Column and Pot Stills is really a difference of continuous distillation vs batch distillation. Column stills are more efficient, thus cheaper, and make a consistent spirit. Pot Stills, while less efficient, thus more expensive, allow for more nuance and character. The angle of the arm can change the amount of reflux, and batches can turn out a little different. Essentially, there’s more control or variation in what comes out.
Four Grain Bourbon
Bourbon is typically made of three grains. There is ALWAYS a MINIMUM of 51% corn in the mash – that is a legal requirement of bourbon. Next, bourbon typically uses malted barley for the enzymes provided during fermentation. While percentages may vary, you’ll typically see about 10% malt in a bourbon mash, give or take of course. The third grain is often rye to add extra flavors and spices that corn doesn’t provide, and sometimes it’s wheat which is known for adding a smoother quality and texture.
As I mentioned, it’s typically 3 grains. So…. Four grain bourbon uses all four primary grains – corn, malted barley, rye, and wheat.
Balcones Pot Still Bourbon Tasting Notes
Okay, we’ve covered the basics. Now, let’s jump into the important stuff. Is Balcones Pot Still good? What does it taste like? Time to pour myself a glass and find out.
Nose: A very nice wood not comes off the glass for a 2 year bourbon. I get a nice mix of floral/dark cherry notes with lemon, and a syrupy glaze over pork.

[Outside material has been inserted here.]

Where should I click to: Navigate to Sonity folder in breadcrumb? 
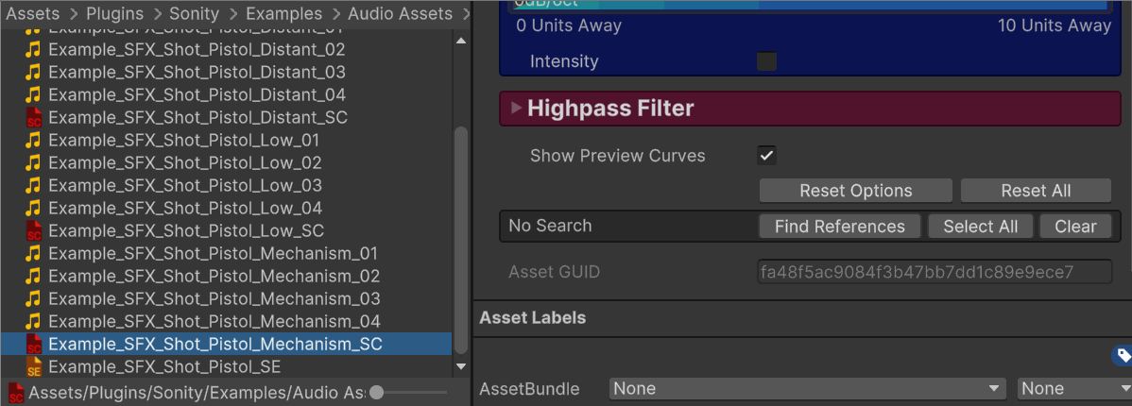pos(195,14)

Palate: I get the glazed pork right on the front of the palate – I bet my hunger has a little something to do with that right now. The glaze is a cinnamon apple with a little extra cinnamon kicking in towards the back end and finish. Thick mouthfeel.
Finish: The cinnamon from the back of the palate picks up at the front of the finish with a bit of pepper. Oak and caramel sit around for a long finish.
Taste Summary – Is It Good?
Looking back at my old review, I wasn’t far off on the notes I got today, I was likely just very broad so as not to be “wrong”. Fast forward to today where I understand that there is no such thing as “wrong” when it comes to tasting notes (for the most part haha).
I was also much more positive about the pot still bourbon than their other selections, likely because of the cheaper price tag.
Today, I’m here to sing the praises of Balcones Pot Still Bourbon. I can’t speak for everyone as I’m sure there are people who don’t or won’t like it, but the balance between the unique and inoffensive (nothing off-putting or wildly different) is beautiful.
Von Payne Black and Pendleton Midnight are two whiskeys that come to mind. They are very unique and something that not everyone will enjoy – or that even most people may not enjoy. As a craft distiller, you make a typical straight bourbon and you’re going to struggle competing with the big dogs in Kentucky.
Balcones Pot Still Bourbon isn’t an everyday drinker, in my opinion (it certainly can be), but it’s a good one to have around and an even better one to gift or share with others looking to explore various bourbon profiles.
Summary
I’m very glad I went back to review Balcones Pot Still again. While I wasn’t harsh on it in my initial review two years ago, I certainly didn’t appreciate it then the way I do now.
The whiskey itself is highlighted by its uniqueness that, I think, stays within a bourbon profile, it’s thick mouthfeel, and long finish. For $30, I absolutely recommend picking up a bottle.
It may be time for me to revisit the rest of Balcones’ lineup.